[Saved data entries]

-----

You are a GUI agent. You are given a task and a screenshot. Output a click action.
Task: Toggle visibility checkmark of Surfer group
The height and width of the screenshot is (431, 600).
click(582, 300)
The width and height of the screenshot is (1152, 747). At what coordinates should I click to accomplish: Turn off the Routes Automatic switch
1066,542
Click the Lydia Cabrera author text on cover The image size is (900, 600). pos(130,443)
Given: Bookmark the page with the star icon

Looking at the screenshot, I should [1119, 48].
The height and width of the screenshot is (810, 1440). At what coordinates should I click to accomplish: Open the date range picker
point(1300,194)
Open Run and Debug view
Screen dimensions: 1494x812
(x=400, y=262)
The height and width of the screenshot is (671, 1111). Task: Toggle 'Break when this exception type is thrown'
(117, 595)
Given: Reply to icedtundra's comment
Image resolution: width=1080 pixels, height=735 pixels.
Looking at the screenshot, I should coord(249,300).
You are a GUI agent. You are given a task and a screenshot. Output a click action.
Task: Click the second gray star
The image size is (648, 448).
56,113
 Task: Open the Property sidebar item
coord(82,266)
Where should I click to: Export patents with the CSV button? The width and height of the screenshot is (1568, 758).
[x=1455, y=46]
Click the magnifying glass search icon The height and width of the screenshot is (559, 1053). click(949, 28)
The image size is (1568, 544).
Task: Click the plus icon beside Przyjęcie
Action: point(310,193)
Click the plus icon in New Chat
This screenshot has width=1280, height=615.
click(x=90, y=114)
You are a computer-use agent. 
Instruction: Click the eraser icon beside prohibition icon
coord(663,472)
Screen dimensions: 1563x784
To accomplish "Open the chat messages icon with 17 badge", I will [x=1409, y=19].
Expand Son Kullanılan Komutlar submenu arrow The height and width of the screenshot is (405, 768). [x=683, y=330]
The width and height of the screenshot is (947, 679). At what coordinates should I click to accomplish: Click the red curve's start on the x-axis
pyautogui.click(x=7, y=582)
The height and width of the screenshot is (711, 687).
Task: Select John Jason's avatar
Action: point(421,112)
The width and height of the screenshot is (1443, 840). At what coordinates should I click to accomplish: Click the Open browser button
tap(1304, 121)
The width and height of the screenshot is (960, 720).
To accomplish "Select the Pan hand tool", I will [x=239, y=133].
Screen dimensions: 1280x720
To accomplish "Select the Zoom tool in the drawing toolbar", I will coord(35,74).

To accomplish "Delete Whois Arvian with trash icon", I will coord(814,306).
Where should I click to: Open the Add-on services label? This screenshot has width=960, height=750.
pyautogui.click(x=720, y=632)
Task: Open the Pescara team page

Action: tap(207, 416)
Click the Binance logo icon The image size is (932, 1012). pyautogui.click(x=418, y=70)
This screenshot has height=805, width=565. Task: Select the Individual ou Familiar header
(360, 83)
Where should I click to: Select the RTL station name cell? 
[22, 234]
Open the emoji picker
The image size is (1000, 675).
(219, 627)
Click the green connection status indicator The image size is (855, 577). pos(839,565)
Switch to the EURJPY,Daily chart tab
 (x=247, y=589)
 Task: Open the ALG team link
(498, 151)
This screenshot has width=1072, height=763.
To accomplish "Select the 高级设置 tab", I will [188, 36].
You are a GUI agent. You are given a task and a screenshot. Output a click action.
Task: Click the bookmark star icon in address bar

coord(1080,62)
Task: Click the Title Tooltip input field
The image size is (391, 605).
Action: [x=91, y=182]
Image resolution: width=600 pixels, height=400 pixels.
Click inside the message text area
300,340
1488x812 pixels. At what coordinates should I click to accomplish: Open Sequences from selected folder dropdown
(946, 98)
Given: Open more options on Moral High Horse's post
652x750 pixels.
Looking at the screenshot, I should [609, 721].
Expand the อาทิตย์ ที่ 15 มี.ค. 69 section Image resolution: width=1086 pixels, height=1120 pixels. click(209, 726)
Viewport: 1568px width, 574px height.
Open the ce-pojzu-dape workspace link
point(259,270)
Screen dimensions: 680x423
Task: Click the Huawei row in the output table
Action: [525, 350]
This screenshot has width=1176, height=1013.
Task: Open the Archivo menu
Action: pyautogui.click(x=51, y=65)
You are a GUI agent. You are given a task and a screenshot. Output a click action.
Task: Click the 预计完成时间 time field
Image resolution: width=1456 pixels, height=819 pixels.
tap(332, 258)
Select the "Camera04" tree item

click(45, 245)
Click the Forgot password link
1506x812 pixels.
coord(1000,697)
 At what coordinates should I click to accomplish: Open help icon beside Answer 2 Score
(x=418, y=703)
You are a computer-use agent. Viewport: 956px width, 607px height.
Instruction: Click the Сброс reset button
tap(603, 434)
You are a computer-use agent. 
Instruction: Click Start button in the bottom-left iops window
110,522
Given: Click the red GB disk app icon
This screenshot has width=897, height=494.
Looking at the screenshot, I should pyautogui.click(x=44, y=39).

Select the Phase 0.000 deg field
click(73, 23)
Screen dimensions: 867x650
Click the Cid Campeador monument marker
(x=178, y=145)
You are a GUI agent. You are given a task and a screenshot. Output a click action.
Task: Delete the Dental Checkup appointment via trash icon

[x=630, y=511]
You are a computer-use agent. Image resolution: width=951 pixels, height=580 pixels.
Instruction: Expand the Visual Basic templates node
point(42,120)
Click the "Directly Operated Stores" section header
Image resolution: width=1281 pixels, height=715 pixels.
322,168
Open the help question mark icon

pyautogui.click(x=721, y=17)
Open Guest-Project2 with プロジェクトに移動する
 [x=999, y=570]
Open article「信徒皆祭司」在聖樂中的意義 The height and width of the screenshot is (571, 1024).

-----

**What you are asked to do**.
An acceptable answer repeats every entry exactly, with nothing omitted.

**Finished exercise**.
You are a GUI agent. You are given a task and a screenshot. Output a click action.
Task: Toggle visibility checkmark of Surfer group
The height and width of the screenshot is (431, 600).
click(582, 300)
The width and height of the screenshot is (1152, 747). At what coordinates should I click to accomplish: Turn off the Routes Automatic switch
1066,542
Click the Lydia Cabrera author text on cover The image size is (900, 600). pos(130,443)
Given: Bookmark the page with the star icon

Looking at the screenshot, I should [1119, 48].
The height and width of the screenshot is (810, 1440). At what coordinates should I click to accomplish: Open the date range picker
point(1300,194)
Open Run and Debug view
Screen dimensions: 1494x812
(x=400, y=262)
The height and width of the screenshot is (671, 1111). Task: Toggle 'Break when this exception type is thrown'
(117, 595)
Given: Reply to icedtundra's comment
Image resolution: width=1080 pixels, height=735 pixels.
Looking at the screenshot, I should coord(249,300).
You are a GUI agent. You are given a task and a screenshot. Output a click action.
Task: Click the second gray star
The image size is (648, 448).
56,113
 Task: Open the Property sidebar item
coord(82,266)
Where should I click to: Export patents with the CSV button? The width and height of the screenshot is (1568, 758).
[x=1455, y=46]
Click the magnifying glass search icon The height and width of the screenshot is (559, 1053). click(949, 28)
The image size is (1568, 544).
Task: Click the plus icon beside Przyjęcie
Action: point(310,193)
Click the plus icon in New Chat
This screenshot has width=1280, height=615.
click(x=90, y=114)
You are a computer-use agent. 
Instruction: Click the eraser icon beside prohibition icon
coord(663,472)
Screen dimensions: 1563x784
To accomplish "Open the chat messages icon with 17 badge", I will [x=1409, y=19].
Expand Son Kullanılan Komutlar submenu arrow The height and width of the screenshot is (405, 768). [x=683, y=330]
The width and height of the screenshot is (947, 679). At what coordinates should I click to accomplish: Click the red curve's start on the x-axis
pyautogui.click(x=7, y=582)
The height and width of the screenshot is (711, 687).
Task: Select John Jason's avatar
Action: point(421,112)
The width and height of the screenshot is (1443, 840). At what coordinates should I click to accomplish: Click the Open browser button
tap(1304, 121)
The width and height of the screenshot is (960, 720).
To accomplish "Select the Pan hand tool", I will [x=239, y=133].
Screen dimensions: 1280x720
To accomplish "Select the Zoom tool in the drawing toolbar", I will coord(35,74).

To accomplish "Delete Whois Arvian with trash icon", I will coord(814,306).
Where should I click to: Open the Add-on services label? This screenshot has width=960, height=750.
pyautogui.click(x=720, y=632)
Task: Open the Pescara team page

Action: tap(207, 416)
Click the Binance logo icon The image size is (932, 1012). pyautogui.click(x=418, y=70)
This screenshot has height=805, width=565. Task: Select the Individual ou Familiar header
(360, 83)
Where should I click to: Select the RTL station name cell? 
[22, 234]
Open the emoji picker
The image size is (1000, 675).
(219, 627)
Click the green connection status indicator The image size is (855, 577). pos(839,565)
Switch to the EURJPY,Daily chart tab
 (x=247, y=589)
 Task: Open the ALG team link
(498, 151)
This screenshot has width=1072, height=763.
To accomplish "Select the 高级设置 tab", I will [188, 36].
You are a GUI agent. You are given a task and a screenshot. Output a click action.
Task: Click the bookmark star icon in address bar

coord(1080,62)
Task: Click the Title Tooltip input field
The image size is (391, 605).
Action: [x=91, y=182]
Image resolution: width=600 pixels, height=400 pixels.
Click inside the message text area
300,340
1488x812 pixels. At what coordinates should I click to accomplish: Open Sequences from selected folder dropdown
(946, 98)
Given: Open more options on Moral High Horse's post
652x750 pixels.
Looking at the screenshot, I should [609, 721].
Expand the อาทิตย์ ที่ 15 มี.ค. 69 section Image resolution: width=1086 pixels, height=1120 pixels. click(209, 726)
Viewport: 1568px width, 574px height.
Open the ce-pojzu-dape workspace link
point(259,270)
Screen dimensions: 680x423
Task: Click the Huawei row in the output table
Action: [525, 350]
This screenshot has width=1176, height=1013.
Task: Open the Archivo menu
Action: pyautogui.click(x=51, y=65)
You are a GUI agent. You are given a task and a screenshot. Output a click action.
Task: Click the 预计完成时间 time field
Image resolution: width=1456 pixels, height=819 pixels.
tap(332, 258)
Select the "Camera04" tree item

click(45, 245)
Click the Forgot password link
1506x812 pixels.
coord(1000,697)
 At what coordinates should I click to accomplish: Open help icon beside Answer 2 Score
(x=418, y=703)
You are a computer-use agent. Viewport: 956px width, 607px height.
Instruction: Click the Сброс reset button
tap(603, 434)
You are a computer-use agent. 
Instruction: Click Start button in the bottom-left iops window
110,522
Given: Click the red GB disk app icon
This screenshot has width=897, height=494.
Looking at the screenshot, I should pyautogui.click(x=44, y=39).

Select the Phase 0.000 deg field
click(73, 23)
Screen dimensions: 867x650
Click the Cid Campeador monument marker
(x=178, y=145)
You are a GUI agent. You are given a task and a screenshot. Output a click action.
Task: Delete the Dental Checkup appointment via trash icon

[x=630, y=511]
You are a computer-use agent. Image resolution: width=951 pixels, height=580 pixels.
Instruction: Expand the Visual Basic templates node
point(42,120)
Click the "Directly Operated Stores" section header
Image resolution: width=1281 pixels, height=715 pixels.
322,168
Open the help question mark icon

pyautogui.click(x=721, y=17)
Open Guest-Project2 with プロジェクトに移動する
 [x=999, y=570]
Open article「信徒皆祭司」在聖樂中的意義 The height and width of the screenshot is (571, 1024).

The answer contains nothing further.